# Records supplied
━━━━
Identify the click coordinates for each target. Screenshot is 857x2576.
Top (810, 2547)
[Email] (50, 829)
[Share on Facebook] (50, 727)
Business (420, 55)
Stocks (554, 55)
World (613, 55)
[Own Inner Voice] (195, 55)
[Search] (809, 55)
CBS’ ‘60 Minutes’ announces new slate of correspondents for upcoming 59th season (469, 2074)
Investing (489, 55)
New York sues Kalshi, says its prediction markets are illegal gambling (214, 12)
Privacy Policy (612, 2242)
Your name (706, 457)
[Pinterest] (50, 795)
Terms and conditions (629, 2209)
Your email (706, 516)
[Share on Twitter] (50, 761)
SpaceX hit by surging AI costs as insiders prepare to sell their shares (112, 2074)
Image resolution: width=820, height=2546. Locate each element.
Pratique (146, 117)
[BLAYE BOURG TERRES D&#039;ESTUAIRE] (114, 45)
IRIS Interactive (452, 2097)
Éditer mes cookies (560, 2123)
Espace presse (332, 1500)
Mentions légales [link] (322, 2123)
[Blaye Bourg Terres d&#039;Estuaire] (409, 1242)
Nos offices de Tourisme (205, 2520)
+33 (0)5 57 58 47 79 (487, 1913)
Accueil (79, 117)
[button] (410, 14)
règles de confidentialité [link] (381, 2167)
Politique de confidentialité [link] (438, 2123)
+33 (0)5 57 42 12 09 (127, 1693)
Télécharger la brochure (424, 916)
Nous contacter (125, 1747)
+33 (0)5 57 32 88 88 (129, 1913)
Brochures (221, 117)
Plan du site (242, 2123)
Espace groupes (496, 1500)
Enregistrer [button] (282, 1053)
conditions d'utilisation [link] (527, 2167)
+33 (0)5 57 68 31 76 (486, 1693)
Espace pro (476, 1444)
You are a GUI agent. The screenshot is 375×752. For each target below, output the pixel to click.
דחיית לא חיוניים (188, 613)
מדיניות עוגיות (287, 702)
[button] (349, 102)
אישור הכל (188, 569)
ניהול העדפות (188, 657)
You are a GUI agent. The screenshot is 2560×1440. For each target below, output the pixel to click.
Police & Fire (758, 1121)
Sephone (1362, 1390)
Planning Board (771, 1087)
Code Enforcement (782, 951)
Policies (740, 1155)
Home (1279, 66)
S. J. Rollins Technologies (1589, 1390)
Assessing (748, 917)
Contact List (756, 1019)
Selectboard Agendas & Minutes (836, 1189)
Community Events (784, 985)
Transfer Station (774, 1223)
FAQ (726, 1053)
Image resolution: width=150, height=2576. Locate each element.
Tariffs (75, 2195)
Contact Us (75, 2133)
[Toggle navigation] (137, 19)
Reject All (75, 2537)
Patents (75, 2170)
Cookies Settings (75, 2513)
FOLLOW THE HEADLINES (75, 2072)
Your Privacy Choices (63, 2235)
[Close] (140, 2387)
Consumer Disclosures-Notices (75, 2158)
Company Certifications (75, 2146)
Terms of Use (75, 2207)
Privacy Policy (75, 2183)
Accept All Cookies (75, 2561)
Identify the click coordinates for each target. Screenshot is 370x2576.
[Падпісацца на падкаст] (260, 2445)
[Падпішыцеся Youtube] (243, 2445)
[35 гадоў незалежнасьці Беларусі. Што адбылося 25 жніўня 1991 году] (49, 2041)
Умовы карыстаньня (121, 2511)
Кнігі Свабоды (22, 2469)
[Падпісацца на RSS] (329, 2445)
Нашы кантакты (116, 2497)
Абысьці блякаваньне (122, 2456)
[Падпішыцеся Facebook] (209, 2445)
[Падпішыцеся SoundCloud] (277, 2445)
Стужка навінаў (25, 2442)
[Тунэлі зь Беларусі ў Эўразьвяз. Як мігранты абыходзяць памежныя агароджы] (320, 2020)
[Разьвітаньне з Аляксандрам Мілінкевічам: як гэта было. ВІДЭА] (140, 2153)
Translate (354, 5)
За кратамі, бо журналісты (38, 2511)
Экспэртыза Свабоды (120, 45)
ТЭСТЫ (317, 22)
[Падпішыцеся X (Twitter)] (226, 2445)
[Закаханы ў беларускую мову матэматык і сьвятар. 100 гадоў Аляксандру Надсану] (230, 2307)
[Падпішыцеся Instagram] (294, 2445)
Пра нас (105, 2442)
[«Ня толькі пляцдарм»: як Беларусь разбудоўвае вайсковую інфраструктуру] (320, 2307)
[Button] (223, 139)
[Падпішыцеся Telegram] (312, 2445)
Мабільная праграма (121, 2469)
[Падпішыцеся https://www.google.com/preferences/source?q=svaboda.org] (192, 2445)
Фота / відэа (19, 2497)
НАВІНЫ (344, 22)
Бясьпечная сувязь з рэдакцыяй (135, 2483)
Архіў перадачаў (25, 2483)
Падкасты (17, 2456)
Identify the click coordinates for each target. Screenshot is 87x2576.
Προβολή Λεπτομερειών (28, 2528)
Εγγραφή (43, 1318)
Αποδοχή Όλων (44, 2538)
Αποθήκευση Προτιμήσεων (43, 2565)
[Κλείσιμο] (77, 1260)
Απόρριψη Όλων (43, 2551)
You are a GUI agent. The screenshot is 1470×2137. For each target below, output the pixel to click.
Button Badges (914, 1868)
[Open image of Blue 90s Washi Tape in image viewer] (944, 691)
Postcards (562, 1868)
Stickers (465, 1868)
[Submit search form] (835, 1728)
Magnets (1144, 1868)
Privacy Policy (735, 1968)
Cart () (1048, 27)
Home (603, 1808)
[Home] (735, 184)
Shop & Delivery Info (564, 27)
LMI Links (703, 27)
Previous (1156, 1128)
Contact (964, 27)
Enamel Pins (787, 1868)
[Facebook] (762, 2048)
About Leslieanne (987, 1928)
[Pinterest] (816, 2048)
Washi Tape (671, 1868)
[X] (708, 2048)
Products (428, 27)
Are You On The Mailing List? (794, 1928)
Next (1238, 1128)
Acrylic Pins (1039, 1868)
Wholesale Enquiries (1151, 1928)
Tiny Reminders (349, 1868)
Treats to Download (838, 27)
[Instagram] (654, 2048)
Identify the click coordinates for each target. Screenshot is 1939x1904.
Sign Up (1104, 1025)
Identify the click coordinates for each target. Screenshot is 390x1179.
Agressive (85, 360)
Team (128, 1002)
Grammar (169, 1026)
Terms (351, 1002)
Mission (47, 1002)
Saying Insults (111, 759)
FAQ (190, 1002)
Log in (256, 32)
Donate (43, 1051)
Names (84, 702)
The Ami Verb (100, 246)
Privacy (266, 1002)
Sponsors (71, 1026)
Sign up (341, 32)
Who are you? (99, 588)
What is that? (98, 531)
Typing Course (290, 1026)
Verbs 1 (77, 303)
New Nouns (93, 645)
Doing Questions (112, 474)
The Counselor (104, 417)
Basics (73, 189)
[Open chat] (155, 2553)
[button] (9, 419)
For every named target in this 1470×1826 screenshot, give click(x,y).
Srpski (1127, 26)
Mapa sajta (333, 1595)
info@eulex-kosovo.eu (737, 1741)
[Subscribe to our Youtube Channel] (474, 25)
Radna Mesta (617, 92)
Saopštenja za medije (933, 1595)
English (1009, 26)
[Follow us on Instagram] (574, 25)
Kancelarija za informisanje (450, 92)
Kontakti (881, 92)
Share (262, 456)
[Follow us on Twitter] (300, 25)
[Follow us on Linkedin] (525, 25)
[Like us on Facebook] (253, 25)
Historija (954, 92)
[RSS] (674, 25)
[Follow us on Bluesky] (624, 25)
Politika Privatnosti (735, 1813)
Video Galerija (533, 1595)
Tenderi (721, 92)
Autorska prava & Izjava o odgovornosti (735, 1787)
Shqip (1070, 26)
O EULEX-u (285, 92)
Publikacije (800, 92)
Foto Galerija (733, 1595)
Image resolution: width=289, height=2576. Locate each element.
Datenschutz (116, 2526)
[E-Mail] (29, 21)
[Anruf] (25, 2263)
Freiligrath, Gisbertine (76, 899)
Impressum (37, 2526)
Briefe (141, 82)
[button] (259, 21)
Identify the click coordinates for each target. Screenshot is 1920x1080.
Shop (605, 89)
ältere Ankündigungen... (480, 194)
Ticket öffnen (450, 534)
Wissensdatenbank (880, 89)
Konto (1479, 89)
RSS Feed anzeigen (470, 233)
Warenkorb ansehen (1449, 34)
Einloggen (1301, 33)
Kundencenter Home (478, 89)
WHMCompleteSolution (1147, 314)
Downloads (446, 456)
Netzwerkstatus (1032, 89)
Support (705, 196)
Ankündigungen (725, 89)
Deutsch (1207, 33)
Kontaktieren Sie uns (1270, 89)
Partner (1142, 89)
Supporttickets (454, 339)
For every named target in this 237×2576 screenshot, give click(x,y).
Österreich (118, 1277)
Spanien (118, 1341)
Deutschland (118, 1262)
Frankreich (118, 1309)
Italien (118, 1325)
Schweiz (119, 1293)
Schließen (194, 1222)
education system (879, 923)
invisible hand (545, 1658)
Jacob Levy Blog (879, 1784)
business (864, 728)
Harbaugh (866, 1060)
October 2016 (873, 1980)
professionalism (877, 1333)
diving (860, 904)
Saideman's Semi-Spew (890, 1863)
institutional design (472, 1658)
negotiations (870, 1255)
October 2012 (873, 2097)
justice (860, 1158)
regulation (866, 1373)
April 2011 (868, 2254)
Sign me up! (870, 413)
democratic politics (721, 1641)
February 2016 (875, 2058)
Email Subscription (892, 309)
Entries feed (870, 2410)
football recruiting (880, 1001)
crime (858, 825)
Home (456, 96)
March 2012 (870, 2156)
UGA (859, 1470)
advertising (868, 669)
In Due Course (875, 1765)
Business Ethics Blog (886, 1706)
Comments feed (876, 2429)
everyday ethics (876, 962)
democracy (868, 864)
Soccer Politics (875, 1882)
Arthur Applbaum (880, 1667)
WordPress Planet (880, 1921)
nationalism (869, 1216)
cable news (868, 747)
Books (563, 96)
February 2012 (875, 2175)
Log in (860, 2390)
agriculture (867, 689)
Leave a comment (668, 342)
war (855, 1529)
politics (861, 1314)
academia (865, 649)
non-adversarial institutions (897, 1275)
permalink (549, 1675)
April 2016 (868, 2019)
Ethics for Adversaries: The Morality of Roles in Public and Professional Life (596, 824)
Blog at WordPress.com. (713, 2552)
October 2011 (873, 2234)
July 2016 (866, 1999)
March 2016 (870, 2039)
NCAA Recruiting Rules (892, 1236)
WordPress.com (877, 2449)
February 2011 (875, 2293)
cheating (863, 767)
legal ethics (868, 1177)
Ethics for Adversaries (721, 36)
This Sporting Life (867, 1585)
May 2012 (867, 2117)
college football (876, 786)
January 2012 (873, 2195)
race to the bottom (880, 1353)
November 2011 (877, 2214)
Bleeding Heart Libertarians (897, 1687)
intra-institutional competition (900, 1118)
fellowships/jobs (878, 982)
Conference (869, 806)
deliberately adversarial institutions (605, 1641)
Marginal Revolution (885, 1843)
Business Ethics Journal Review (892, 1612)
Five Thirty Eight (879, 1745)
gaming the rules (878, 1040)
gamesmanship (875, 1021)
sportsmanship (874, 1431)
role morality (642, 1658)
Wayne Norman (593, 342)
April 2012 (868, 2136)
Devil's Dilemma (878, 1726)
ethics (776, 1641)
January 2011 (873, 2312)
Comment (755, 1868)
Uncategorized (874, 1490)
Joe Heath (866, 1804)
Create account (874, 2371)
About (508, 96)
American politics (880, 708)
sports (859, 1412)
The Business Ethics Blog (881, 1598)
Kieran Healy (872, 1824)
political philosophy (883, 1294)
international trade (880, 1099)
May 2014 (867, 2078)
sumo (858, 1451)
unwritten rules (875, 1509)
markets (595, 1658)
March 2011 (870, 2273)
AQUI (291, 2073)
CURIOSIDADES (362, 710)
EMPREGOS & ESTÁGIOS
━━━━
# Brief
The first line of the records begins the span, and the line containing "[Pinterest] (50, 795)" ends it. Reproduce that span exactly, both ends included.

# Completed exercise
Identify the click coordinates for each target. Screenshot is 857x2576.
Top (810, 2547)
[Email] (50, 829)
[Share on Facebook] (50, 727)
Business (420, 55)
Stocks (554, 55)
World (613, 55)
[Own Inner Voice] (195, 55)
[Search] (809, 55)
CBS’ ‘60 Minutes’ announces new slate of correspondents for upcoming 59th season (469, 2074)
Investing (489, 55)
New York sues Kalshi, says its prediction markets are illegal gambling (214, 12)
Privacy Policy (612, 2242)
Your name (706, 457)
[Pinterest] (50, 795)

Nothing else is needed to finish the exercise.